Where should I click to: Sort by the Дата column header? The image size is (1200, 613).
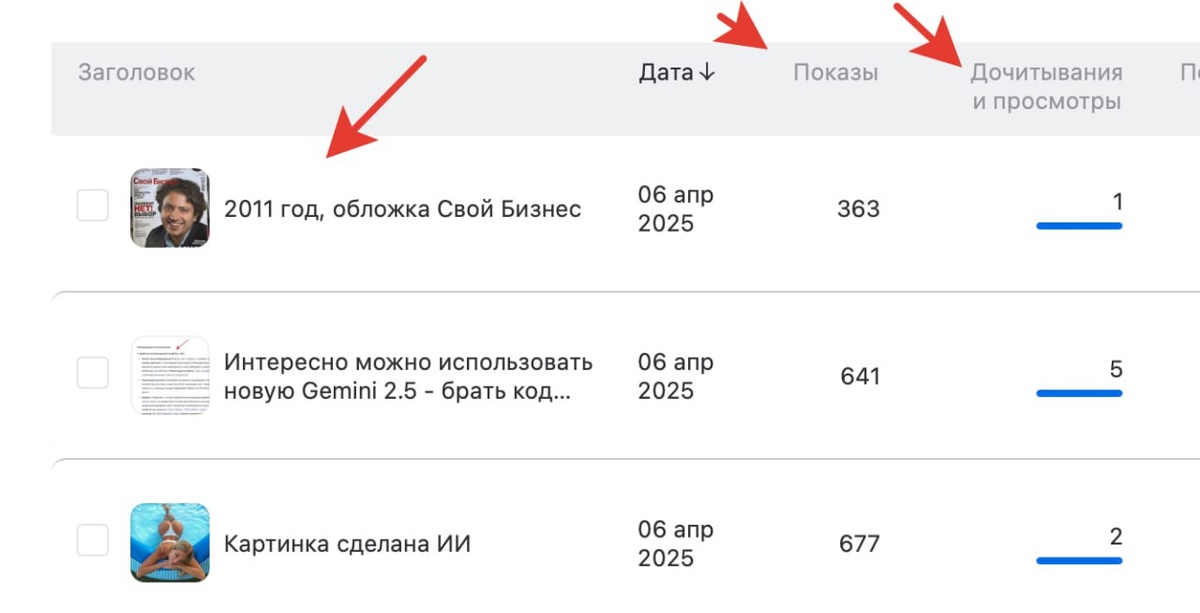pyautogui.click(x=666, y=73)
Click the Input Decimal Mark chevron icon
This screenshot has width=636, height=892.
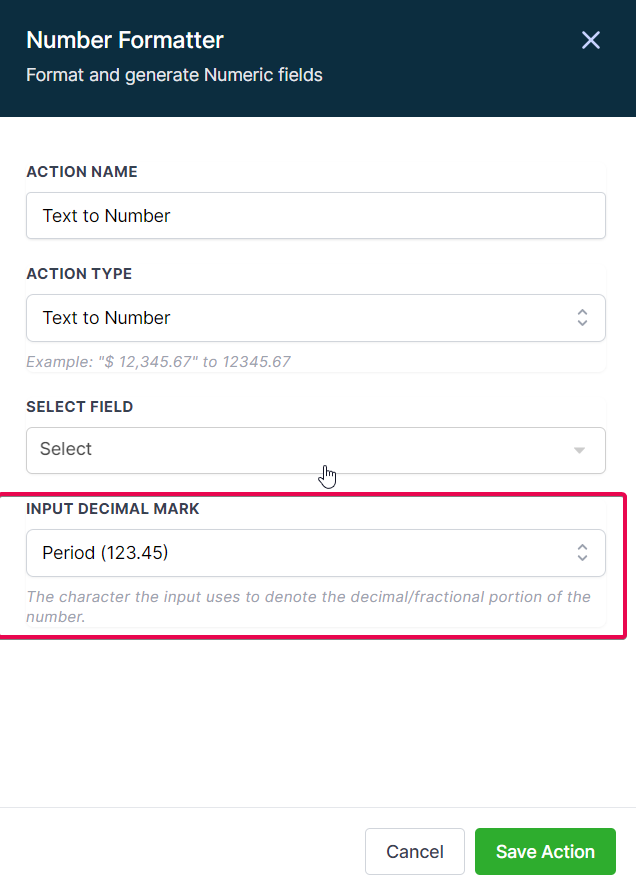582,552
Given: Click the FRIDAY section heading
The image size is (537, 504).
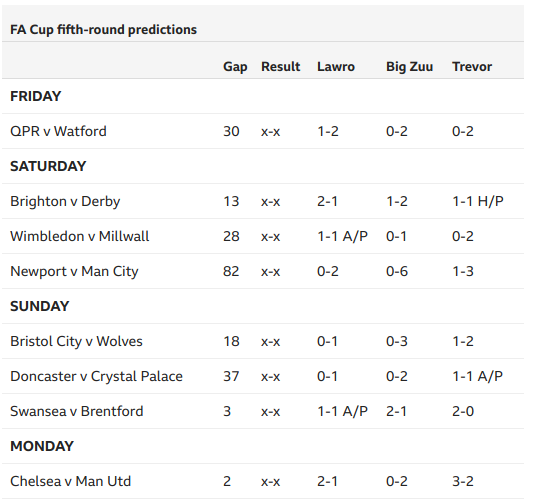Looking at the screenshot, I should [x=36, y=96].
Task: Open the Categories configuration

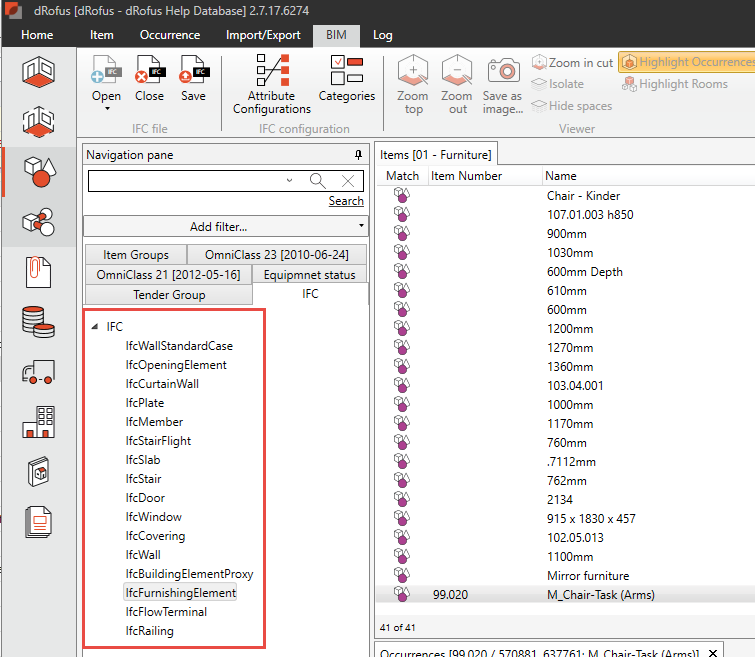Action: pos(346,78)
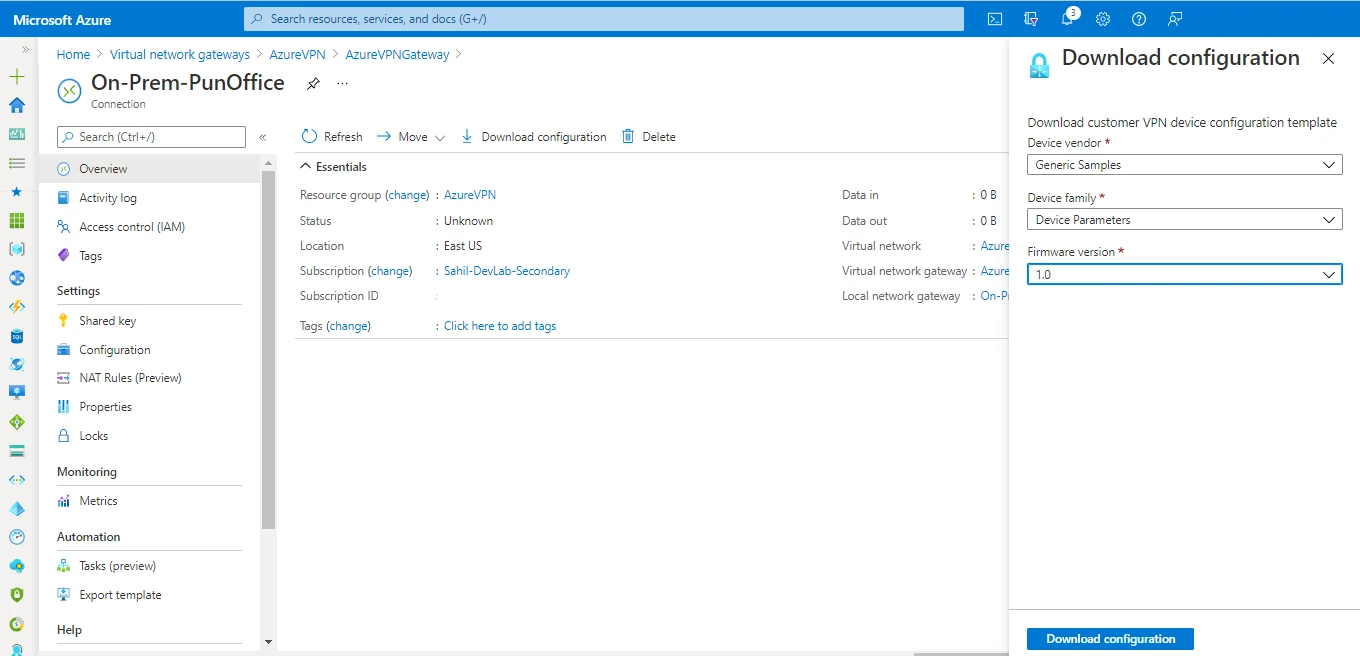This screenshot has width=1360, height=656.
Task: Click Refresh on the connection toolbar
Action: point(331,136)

> [EXERCISE DESCRIPTION]
Make an exact copy of the listing, with no images in it.

> [YOUR RESPONSE]
Where should I click to: Sort by the Дата column header? The image size is (1200, 613).
pyautogui.click(x=666, y=73)
Click the Input Decimal Mark chevron icon
This screenshot has width=636, height=892.
582,552
Given: Click the FRIDAY section heading
The image size is (537, 504).
Looking at the screenshot, I should [x=36, y=96].
Task: Open the Categories configuration

Action: pos(346,78)
This screenshot has width=1360, height=656.
Task: Click Refresh on the connection toolbar
Action: point(331,136)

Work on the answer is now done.